My dad worked on the Lancasters, I posted on this thread (No 6# in 2010), dad was 90 then but died aged 96. In the last couple of years he started telling me about some of his wartime escapades. Having joined the RAF aged 18 he was training to be an aircraft electrician. When planes came in damaged the various parts were repaired by engineers, electricians etc. Then the whole plane had to be tested.
One of the Lancasters out on the lead up to the runway was fitted with anti submarine depth charges , these were huge and packed with high explosives, I think dad said there were two under each wing and two under the body so six in all. To do the wiring test a special switch had to be thrown which then prevented any bomb release mechanism from activating but showed the wiring was complete end to end. The bombs had to drop in a special sequence so it did not unbalance the plane. You would have thought they would test it before fitting bombs etc but seemingly not as they were under constant pressure to get planes back in the air asap
Dad was in training but for some reason the fellow in charge forgot to set the switch
Dad recalls standing there in horror as the mechanism began to whirr and one after another they heard thud, thud, thud as all six dropped one after another onto the concrete.

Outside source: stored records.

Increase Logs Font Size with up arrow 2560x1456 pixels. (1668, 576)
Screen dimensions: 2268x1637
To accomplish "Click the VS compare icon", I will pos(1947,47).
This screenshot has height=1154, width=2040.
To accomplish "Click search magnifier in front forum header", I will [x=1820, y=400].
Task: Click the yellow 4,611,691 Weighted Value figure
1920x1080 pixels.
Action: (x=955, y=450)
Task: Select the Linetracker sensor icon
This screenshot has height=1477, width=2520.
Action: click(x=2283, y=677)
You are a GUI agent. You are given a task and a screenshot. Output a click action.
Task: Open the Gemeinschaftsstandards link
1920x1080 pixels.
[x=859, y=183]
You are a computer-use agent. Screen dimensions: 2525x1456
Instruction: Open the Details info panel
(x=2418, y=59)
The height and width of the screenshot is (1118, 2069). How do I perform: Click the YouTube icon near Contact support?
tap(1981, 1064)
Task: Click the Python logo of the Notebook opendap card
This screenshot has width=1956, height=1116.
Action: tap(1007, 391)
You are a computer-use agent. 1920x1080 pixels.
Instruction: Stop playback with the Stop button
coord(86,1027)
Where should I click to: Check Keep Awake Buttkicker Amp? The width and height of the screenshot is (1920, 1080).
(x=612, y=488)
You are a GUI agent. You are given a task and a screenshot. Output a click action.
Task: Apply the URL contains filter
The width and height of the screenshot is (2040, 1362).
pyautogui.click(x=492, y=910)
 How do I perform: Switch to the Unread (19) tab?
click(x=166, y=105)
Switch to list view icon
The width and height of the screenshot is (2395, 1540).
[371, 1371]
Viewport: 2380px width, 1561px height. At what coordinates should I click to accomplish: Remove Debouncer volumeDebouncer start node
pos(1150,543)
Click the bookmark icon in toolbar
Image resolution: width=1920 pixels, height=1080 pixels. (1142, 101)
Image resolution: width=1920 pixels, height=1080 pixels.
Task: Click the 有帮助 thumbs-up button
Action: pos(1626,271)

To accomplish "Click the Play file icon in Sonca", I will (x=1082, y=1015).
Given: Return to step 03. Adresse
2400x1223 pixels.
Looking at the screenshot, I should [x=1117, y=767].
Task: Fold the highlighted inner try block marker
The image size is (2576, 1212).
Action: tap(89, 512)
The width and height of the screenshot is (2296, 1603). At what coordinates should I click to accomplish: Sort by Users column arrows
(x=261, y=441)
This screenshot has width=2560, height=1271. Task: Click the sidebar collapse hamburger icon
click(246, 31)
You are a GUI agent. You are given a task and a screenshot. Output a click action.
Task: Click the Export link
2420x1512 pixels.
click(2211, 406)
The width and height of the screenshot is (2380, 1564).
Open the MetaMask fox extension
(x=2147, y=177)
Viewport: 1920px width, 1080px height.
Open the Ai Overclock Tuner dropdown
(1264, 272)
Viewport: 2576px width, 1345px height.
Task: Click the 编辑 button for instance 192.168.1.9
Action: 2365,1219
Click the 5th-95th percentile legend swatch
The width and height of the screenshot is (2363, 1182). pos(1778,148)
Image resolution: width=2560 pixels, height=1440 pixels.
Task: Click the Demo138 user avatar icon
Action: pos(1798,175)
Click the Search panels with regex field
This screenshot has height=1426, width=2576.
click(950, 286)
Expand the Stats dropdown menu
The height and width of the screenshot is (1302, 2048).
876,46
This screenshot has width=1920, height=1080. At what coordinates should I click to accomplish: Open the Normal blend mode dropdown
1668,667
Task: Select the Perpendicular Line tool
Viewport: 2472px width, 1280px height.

He vividly remembered the plane tilting slightly, first one way then the other as the load altered
If these had been regular bombs it's possible it could have blown up the plane but depth charges had some kind of fuse which activated under water pressure.
The chap in charge was court marshalled, dad had to appear as well to give evidence but did not get into trouble himself as he was not actually in the cockpit when the switches were activated.